Problem statement: Retype the stretch of the material from the line containing "Given: Increase the hour with the up chevron" through the line containing "Looking at the screenshot, I should 106,391.", both included, without the pictures.

Records from a data source:
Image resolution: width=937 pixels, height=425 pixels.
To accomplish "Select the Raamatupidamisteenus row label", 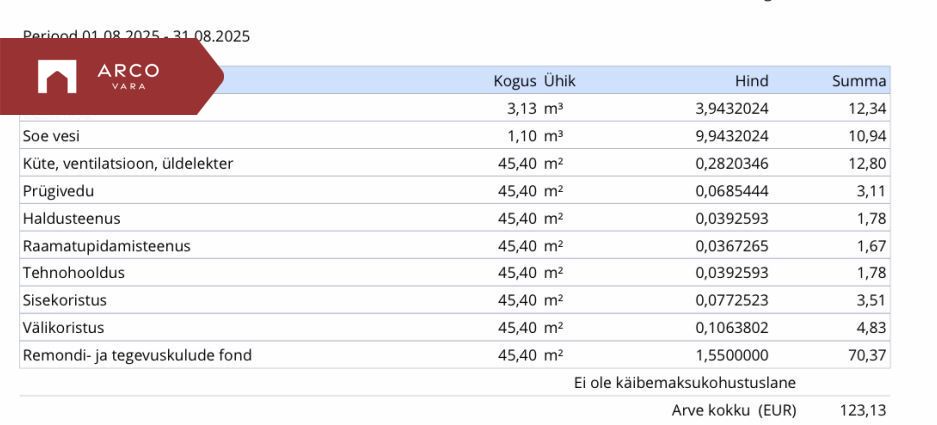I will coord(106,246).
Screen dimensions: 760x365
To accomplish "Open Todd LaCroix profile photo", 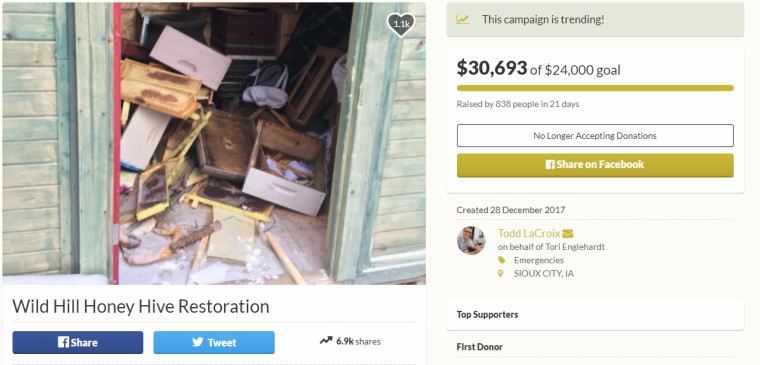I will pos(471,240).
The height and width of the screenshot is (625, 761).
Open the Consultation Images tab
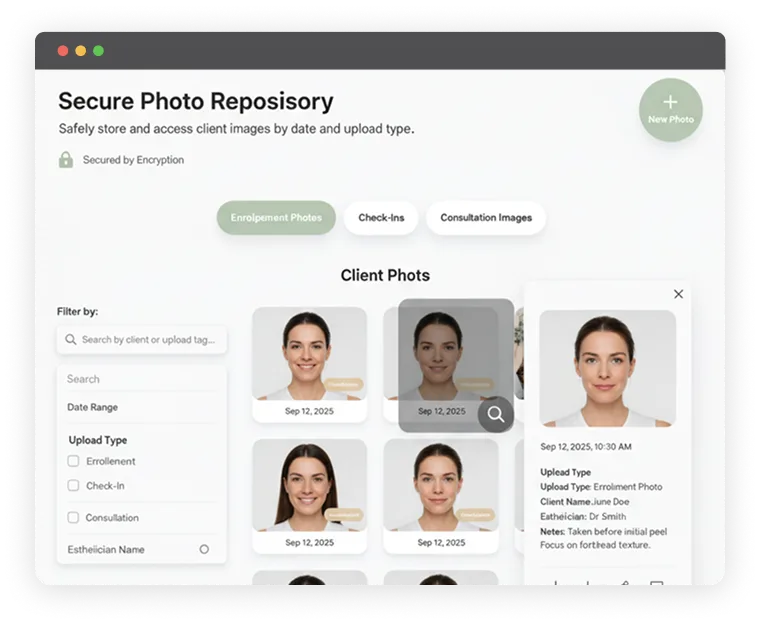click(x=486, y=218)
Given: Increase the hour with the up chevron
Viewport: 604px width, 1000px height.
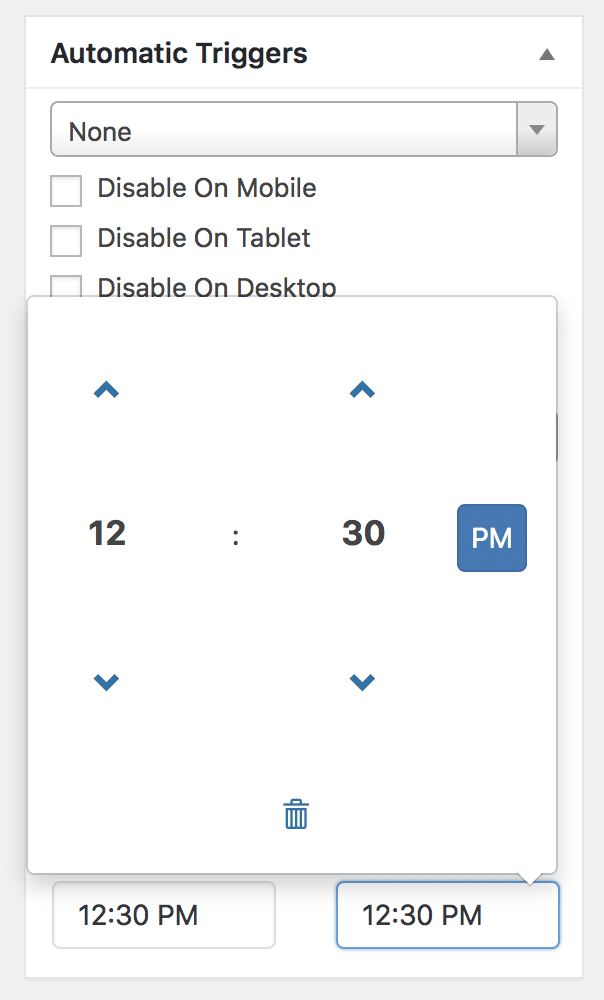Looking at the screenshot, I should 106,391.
---
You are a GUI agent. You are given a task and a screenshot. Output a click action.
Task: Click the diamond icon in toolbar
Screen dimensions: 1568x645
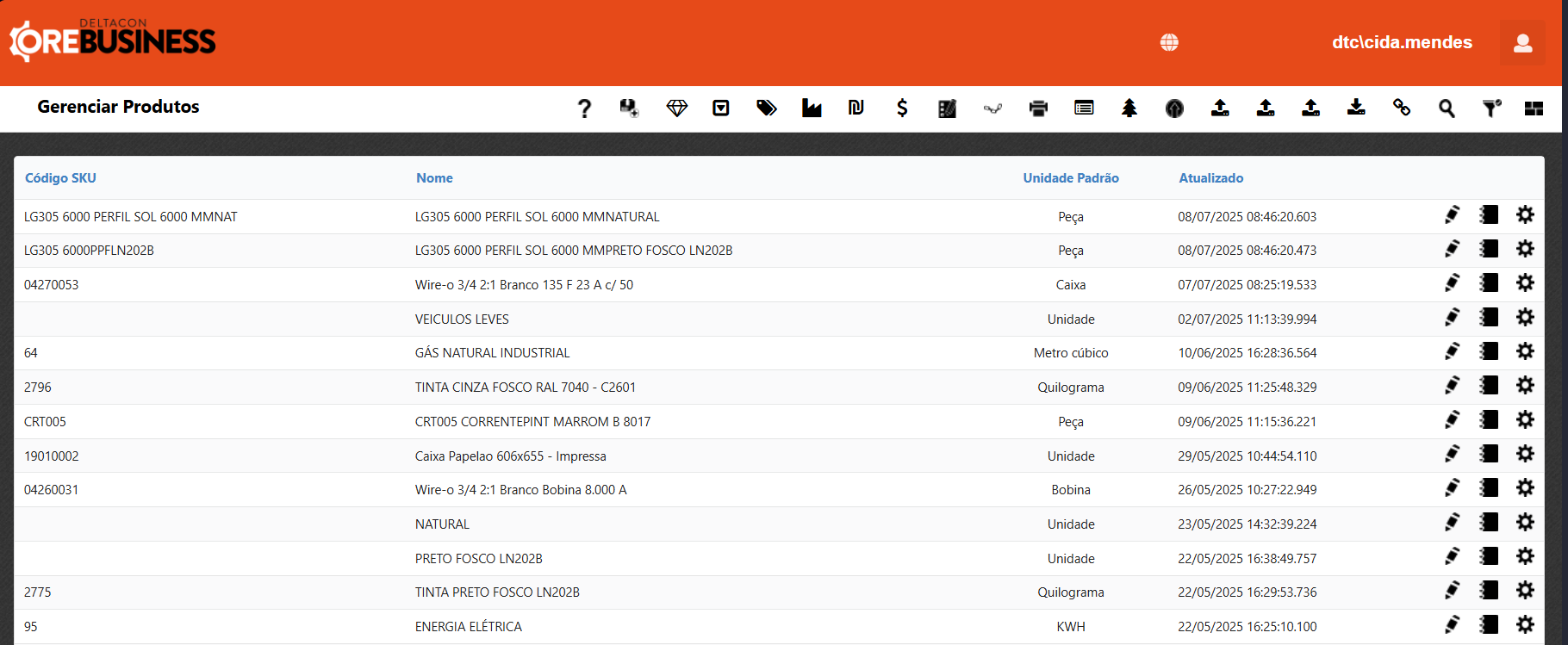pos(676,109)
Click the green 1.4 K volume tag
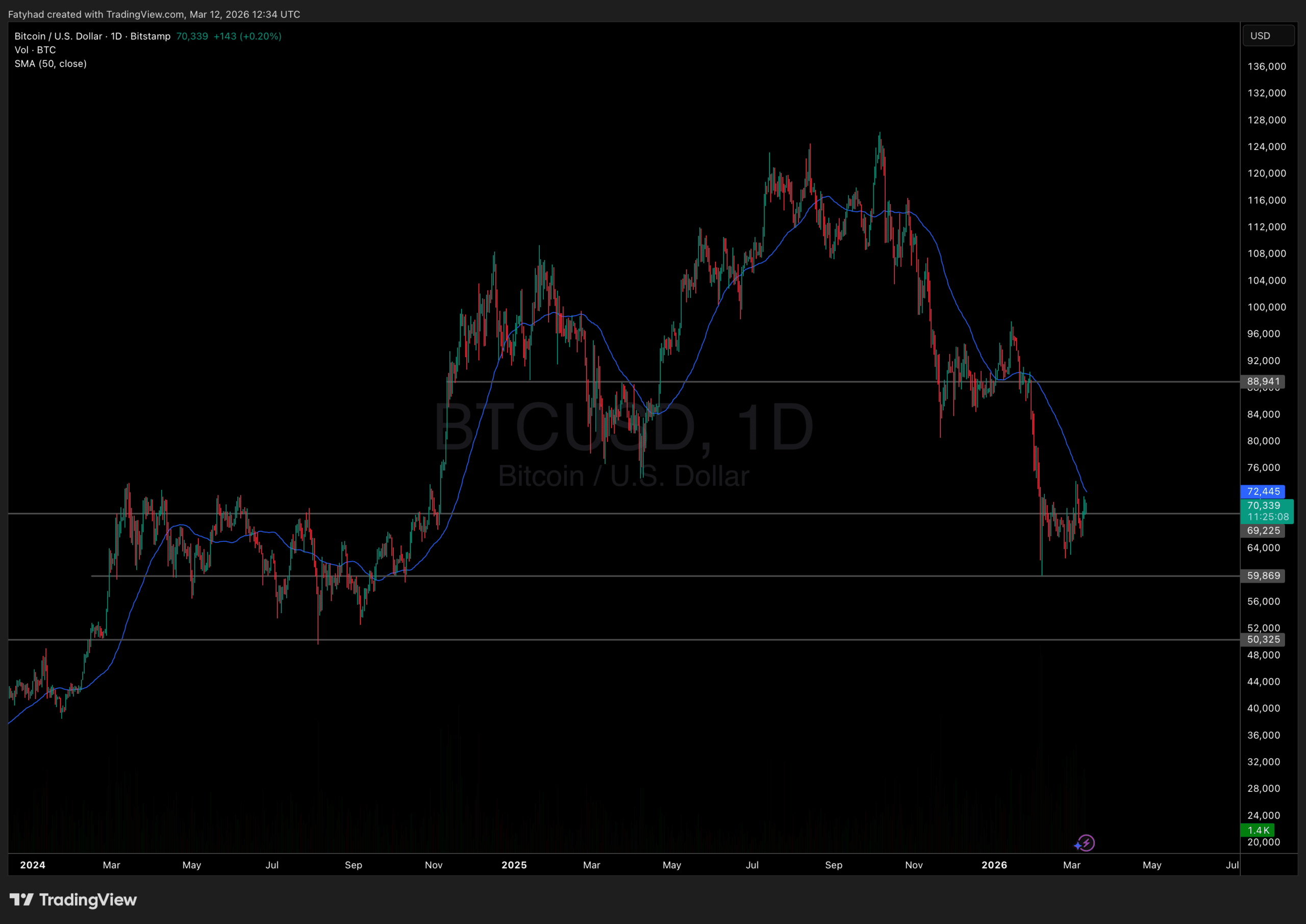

Complete answer:
Given: Increase the hour with the up chevron
Viewport: 604px width, 1000px height.
Looking at the screenshot, I should 106,391.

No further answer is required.